The AI returns a full query:
SELECT
region,
SUM(amount) AS total_revenue,
ROUND(SUM(amount) * 100.0 / (SELECT SUM(amount) FROM data), 2) AS pct_of_total
FROM data
GROUP BY region
ORDER BY total_revenue DESC
LIMIT 5
The live preview shows the first 5 rows immediately so you can verify it's correct before applying it as a pipeline step.
What context does the AI see?
When you trigger AI generation, the app sends the following to the API:
- Your table schema: column names and their data types
- The type of SQL expected (condition, expression, or full query)
- Previous pipeline steps, so the AI knows what transformations have already been applied
- Your natural language description
It does not send your actual data rows. The AI only sees the structure of your data, not the contents. Your data stays in the browser.
When to use it (and when not to)
The AI generation is most useful for:
- Complex expressions involving multiple functions (string manipulation, date math, window functions)

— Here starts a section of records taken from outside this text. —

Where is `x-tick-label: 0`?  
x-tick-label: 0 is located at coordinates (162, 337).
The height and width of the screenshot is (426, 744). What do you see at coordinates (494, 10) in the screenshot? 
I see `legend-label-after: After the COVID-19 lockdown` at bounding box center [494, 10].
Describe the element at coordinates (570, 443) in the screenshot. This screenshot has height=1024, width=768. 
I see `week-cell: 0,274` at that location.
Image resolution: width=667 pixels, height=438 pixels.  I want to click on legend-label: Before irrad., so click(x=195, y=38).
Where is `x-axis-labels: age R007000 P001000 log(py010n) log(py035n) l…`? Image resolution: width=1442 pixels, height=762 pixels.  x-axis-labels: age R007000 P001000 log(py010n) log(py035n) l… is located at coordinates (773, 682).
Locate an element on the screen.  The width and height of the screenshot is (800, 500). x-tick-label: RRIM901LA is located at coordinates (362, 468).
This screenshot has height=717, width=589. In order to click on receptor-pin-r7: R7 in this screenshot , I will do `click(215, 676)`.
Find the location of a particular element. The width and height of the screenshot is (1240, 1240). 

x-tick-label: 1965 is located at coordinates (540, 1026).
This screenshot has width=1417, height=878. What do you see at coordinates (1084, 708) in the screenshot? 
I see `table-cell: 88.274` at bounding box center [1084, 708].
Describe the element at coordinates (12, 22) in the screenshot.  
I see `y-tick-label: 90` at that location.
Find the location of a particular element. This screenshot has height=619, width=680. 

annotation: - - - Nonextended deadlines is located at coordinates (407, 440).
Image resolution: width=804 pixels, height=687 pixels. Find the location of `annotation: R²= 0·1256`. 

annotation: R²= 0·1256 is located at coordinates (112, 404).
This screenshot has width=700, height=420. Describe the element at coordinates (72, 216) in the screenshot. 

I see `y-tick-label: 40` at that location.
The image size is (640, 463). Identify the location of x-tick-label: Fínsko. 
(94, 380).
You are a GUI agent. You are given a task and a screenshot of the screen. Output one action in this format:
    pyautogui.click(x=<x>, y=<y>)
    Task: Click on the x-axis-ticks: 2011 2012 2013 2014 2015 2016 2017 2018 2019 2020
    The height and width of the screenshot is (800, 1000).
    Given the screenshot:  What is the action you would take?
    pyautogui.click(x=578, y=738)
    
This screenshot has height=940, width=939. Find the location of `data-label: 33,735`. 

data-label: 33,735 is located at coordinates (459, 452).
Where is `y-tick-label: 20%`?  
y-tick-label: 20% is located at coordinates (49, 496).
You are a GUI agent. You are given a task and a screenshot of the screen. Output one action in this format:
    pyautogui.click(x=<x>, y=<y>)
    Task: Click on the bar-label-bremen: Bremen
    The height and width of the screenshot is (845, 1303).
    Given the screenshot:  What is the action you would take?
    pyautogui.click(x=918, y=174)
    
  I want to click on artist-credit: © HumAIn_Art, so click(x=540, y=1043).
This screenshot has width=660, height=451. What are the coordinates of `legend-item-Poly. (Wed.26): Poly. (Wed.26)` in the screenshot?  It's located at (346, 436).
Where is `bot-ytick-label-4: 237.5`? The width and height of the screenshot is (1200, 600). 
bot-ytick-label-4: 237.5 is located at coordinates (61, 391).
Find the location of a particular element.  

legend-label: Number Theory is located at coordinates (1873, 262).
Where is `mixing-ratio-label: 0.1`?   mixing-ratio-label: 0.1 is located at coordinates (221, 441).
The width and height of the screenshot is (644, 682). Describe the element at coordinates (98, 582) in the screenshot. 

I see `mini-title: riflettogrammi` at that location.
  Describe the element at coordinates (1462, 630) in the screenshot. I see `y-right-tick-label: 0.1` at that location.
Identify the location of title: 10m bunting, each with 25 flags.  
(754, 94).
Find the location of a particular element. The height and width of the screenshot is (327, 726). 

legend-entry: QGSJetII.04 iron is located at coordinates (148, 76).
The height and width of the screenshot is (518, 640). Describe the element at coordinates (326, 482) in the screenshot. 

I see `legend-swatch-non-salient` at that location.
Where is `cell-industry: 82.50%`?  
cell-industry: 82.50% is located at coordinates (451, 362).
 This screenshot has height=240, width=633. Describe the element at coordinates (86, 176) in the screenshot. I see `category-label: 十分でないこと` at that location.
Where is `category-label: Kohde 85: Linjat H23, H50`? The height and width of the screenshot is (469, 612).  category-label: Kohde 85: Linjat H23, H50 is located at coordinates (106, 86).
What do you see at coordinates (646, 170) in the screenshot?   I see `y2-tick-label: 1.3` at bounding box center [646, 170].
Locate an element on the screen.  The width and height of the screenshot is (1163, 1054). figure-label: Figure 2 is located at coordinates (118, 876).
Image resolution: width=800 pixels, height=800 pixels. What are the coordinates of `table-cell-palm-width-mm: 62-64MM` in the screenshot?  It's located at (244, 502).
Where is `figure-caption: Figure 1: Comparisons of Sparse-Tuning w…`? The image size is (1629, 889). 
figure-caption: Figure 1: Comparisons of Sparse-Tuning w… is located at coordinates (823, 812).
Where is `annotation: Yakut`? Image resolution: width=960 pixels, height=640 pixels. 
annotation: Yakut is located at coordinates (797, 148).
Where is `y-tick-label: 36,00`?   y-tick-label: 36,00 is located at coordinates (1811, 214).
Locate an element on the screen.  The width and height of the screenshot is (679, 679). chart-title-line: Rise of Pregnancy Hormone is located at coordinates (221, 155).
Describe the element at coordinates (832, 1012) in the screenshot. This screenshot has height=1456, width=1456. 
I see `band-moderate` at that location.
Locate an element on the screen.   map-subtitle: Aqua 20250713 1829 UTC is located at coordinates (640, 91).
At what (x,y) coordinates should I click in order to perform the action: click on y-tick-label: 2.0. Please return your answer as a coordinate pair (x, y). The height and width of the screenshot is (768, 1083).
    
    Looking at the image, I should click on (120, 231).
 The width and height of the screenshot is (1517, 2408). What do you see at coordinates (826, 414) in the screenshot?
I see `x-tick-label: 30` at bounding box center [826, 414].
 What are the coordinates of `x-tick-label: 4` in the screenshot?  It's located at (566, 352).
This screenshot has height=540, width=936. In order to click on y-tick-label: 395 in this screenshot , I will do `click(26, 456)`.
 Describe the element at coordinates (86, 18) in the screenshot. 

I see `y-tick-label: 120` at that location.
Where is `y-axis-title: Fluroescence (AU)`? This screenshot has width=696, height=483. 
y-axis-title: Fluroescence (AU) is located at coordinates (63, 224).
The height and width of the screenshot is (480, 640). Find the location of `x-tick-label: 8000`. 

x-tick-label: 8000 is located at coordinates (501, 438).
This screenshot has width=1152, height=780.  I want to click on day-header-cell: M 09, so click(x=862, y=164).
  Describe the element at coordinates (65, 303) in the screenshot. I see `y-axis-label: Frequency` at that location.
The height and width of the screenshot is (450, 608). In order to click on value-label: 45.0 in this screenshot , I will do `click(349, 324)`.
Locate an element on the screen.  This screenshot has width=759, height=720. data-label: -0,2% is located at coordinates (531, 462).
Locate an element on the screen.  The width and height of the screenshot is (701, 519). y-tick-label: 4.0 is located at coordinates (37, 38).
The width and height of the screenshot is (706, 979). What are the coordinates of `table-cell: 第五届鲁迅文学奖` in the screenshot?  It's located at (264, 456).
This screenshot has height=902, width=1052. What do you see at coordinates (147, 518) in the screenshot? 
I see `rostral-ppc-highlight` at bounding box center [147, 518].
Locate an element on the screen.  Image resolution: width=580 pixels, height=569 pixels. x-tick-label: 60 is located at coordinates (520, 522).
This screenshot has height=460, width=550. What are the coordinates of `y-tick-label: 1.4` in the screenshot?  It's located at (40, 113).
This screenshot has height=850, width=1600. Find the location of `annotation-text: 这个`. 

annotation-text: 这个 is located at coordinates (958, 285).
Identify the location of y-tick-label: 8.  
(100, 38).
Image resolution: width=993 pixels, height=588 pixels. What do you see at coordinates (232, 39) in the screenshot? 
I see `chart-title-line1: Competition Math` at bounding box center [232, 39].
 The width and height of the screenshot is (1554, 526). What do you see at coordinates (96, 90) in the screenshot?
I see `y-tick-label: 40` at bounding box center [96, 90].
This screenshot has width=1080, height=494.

- DuckDB-specific syntax you don't remember (PERCENTILE_CONT, STRPTIME, REGEXP_EXTRACT)
- Multi-step logic that's easier to describe than to write (nested CASE statements, correlated subqueries)
For simple things like status = 'active'
or amount > 100, just type
the SQL directly. It's faster.
Always check the generated SQL before applying it. The preview is there for a reason. The AI is good, but it's not infallible, and a quick glance at the output catches mistakes before they propagate through your pipeline.